Exercise goal
Everything in the data below is to be reproduced without any deviation.

- - -

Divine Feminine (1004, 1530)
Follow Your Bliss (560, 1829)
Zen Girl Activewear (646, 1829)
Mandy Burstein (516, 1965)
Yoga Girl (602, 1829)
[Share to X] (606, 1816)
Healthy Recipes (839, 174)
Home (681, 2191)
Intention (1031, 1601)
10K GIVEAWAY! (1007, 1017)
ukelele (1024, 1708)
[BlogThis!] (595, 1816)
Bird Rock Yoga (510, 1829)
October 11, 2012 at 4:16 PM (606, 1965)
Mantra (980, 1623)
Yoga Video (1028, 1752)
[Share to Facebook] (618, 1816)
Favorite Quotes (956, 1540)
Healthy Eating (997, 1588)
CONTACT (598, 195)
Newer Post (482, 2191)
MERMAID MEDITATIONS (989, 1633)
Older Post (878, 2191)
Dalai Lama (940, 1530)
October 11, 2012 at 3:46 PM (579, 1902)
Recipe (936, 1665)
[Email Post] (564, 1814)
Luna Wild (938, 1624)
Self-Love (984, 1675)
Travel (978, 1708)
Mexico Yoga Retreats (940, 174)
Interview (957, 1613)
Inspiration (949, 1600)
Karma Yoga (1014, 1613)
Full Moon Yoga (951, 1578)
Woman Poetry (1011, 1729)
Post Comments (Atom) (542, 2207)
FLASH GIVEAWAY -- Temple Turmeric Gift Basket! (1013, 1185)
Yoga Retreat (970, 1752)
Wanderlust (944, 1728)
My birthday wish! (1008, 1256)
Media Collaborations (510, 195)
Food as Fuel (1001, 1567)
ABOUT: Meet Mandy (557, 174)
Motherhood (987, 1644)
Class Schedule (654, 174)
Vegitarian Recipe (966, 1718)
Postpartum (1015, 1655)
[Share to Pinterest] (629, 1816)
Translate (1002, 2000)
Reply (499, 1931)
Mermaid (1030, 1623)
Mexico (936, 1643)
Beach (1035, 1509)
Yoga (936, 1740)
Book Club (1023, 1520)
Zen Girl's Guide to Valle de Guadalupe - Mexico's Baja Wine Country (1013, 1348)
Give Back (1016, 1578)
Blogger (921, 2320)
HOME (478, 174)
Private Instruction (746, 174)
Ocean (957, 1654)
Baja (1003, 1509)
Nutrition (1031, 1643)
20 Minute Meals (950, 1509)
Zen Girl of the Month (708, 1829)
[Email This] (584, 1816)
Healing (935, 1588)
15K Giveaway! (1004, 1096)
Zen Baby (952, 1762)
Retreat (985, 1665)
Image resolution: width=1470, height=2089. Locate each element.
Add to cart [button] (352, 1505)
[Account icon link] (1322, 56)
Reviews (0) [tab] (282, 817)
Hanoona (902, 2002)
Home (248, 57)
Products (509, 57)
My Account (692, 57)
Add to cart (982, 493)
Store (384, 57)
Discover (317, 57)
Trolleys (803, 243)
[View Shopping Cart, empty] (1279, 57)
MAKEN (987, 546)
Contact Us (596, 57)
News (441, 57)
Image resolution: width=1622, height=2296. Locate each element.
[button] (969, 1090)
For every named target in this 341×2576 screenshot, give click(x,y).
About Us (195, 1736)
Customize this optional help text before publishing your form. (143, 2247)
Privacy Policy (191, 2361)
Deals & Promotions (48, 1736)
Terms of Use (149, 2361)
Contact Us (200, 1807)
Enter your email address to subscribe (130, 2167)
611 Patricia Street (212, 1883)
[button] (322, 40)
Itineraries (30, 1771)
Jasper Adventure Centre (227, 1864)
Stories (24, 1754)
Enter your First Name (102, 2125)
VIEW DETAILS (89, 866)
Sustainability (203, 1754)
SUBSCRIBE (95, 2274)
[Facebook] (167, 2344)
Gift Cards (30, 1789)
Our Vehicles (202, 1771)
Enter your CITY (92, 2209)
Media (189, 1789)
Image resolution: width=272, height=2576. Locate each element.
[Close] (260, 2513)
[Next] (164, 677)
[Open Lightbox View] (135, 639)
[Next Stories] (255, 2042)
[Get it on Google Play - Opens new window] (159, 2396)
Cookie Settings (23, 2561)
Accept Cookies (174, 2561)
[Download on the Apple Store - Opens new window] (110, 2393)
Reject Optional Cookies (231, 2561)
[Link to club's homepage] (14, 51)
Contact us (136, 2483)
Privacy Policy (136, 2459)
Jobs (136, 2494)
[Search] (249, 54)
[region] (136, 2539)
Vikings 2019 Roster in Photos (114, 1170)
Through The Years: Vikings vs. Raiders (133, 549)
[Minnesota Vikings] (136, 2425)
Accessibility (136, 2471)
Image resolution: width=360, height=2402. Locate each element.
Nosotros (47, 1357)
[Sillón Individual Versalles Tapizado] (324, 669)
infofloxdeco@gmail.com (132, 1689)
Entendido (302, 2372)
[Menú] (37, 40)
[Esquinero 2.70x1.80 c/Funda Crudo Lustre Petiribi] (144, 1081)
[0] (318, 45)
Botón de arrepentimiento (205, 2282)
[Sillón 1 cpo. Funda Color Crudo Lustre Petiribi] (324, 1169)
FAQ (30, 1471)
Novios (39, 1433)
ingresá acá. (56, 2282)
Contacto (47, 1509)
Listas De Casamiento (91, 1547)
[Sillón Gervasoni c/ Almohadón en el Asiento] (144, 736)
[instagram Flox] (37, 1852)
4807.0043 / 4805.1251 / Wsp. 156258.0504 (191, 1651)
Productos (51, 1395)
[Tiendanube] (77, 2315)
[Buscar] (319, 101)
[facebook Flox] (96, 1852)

- - -

Solution below
Divine Feminine (1004, 1530)
Follow Your Bliss (560, 1829)
Zen Girl Activewear (646, 1829)
Mandy Burstein (516, 1965)
Yoga Girl (602, 1829)
[Share to X] (606, 1816)
Healthy Recipes (839, 174)
Home (681, 2191)
Intention (1031, 1601)
10K GIVEAWAY! (1007, 1017)
ukelele (1024, 1708)
[BlogThis!] (595, 1816)
Bird Rock Yoga (510, 1829)
October 11, 2012 at 4:16 PM (606, 1965)
Mantra (980, 1623)
Yoga Video (1028, 1752)
[Share to Facebook] (618, 1816)
Favorite Quotes (956, 1540)
Healthy Eating (997, 1588)
CONTACT (598, 195)
Newer Post (482, 2191)
MERMAID MEDITATIONS (989, 1633)
Older Post (878, 2191)
Dalai Lama (940, 1530)
October 11, 2012 at 3:46 PM (579, 1902)
Recipe (936, 1665)
[Email Post] (564, 1814)
Luna Wild (938, 1624)
Self-Love (984, 1675)
Travel (978, 1708)
Mexico Yoga Retreats (940, 174)
Interview (957, 1613)
Inspiration (949, 1600)
Karma Yoga (1014, 1613)
Full Moon Yoga (951, 1578)
Woman Poetry (1011, 1729)
Post Comments (Atom) (542, 2207)
FLASH GIVEAWAY -- Temple Turmeric Gift Basket! (1013, 1185)
Yoga Retreat (970, 1752)
Wanderlust (944, 1728)
My birthday wish! (1008, 1256)
Media Collaborations (510, 195)
Food as Fuel (1001, 1567)
ABOUT: Meet Mandy (557, 174)
Motherhood (987, 1644)
Class Schedule (654, 174)
Vegitarian Recipe (966, 1718)
Postpartum (1015, 1655)
[Share to Pinterest] (629, 1816)
Translate (1002, 2000)
Reply (499, 1931)
Mermaid (1030, 1623)
Mexico (936, 1643)
Beach (1035, 1509)
Yoga (936, 1740)
Book Club (1023, 1520)
Zen Girl's Guide to Valle de Guadalupe - Mexico's Baja Wine Country (1013, 1348)
Give Back (1016, 1578)
Blogger (921, 2320)
HOME (478, 174)
Private Instruction (746, 174)
Ocean (957, 1654)
Baja (1003, 1509)
Nutrition (1031, 1643)
20 Minute Meals (950, 1509)
Zen Girl of the Month (708, 1829)
[Email This] (584, 1816)
Healing (935, 1588)
15K Giveaway! (1004, 1096)
Zen Baby (952, 1762)
Retreat (985, 1665)
Image resolution: width=1470, height=2089. Locate each element.
Add to cart [button] (352, 1505)
[Account icon link] (1322, 56)
Reviews (0) [tab] (282, 817)
Hanoona (902, 2002)
Home (248, 57)
Products (509, 57)
My Account (692, 57)
Add to cart (982, 493)
Store (384, 57)
Discover (317, 57)
Trolleys (803, 243)
[View Shopping Cart, empty] (1279, 57)
MAKEN (987, 546)
Contact Us (596, 57)
News (441, 57)
Image resolution: width=1622, height=2296. Locate each element.
[button] (969, 1090)
For every named target in this 341×2576 screenshot, give click(x,y).
About Us (195, 1736)
Customize this optional help text before publishing your form. (143, 2247)
Privacy Policy (191, 2361)
Deals & Promotions (48, 1736)
Terms of Use (149, 2361)
Contact Us (200, 1807)
Enter your email address to subscribe (130, 2167)
611 Patricia Street (212, 1883)
[button] (322, 40)
Itineraries (30, 1771)
Jasper Adventure Centre (227, 1864)
Stories (24, 1754)
Enter your First Name (102, 2125)
VIEW DETAILS (89, 866)
Sustainability (203, 1754)
SUBSCRIBE (95, 2274)
[Facebook] (167, 2344)
Gift Cards (30, 1789)
Our Vehicles (202, 1771)
Enter your CITY (92, 2209)
Media (189, 1789)
Image resolution: width=272, height=2576. Locate each element.
[Close] (260, 2513)
[Next] (164, 677)
[Open Lightbox View] (135, 639)
[Next Stories] (255, 2042)
[Get it on Google Play - Opens new window] (159, 2396)
Cookie Settings (23, 2561)
Accept Cookies (174, 2561)
[Download on the Apple Store - Opens new window] (110, 2393)
Reject Optional Cookies (231, 2561)
[Link to club's homepage] (14, 51)
Contact us (136, 2483)
Privacy Policy (136, 2459)
Jobs (136, 2494)
[Search] (249, 54)
[region] (136, 2539)
Vikings 2019 Roster in Photos (114, 1170)
Through The Years: Vikings vs. Raiders (133, 549)
[Minnesota Vikings] (136, 2425)
Accessibility (136, 2471)
Image resolution: width=360, height=2402. Locate each element.
Nosotros (47, 1357)
[Sillón Individual Versalles Tapizado] (324, 669)
infofloxdeco@gmail.com (132, 1689)
Entendido (302, 2372)
[Menú] (37, 40)
[Esquinero 2.70x1.80 c/Funda Crudo Lustre Petiribi] (144, 1081)
[0] (318, 45)
Botón de arrepentimiento (205, 2282)
[Sillón 1 cpo. Funda Color Crudo Lustre Petiribi] (324, 1169)
FAQ (30, 1471)
Novios (39, 1433)
ingresá acá. (56, 2282)
Contacto (47, 1509)
Listas De Casamiento (91, 1547)
[Sillón Gervasoni c/ Almohadón en el Asiento] (144, 736)
[instagram Flox] (37, 1852)
4807.0043 / 4805.1251 / Wsp. 156258.0504 (191, 1651)
Productos (51, 1395)
[Tiendanube] (77, 2315)
[Buscar] (319, 101)
[facebook Flox] (96, 1852)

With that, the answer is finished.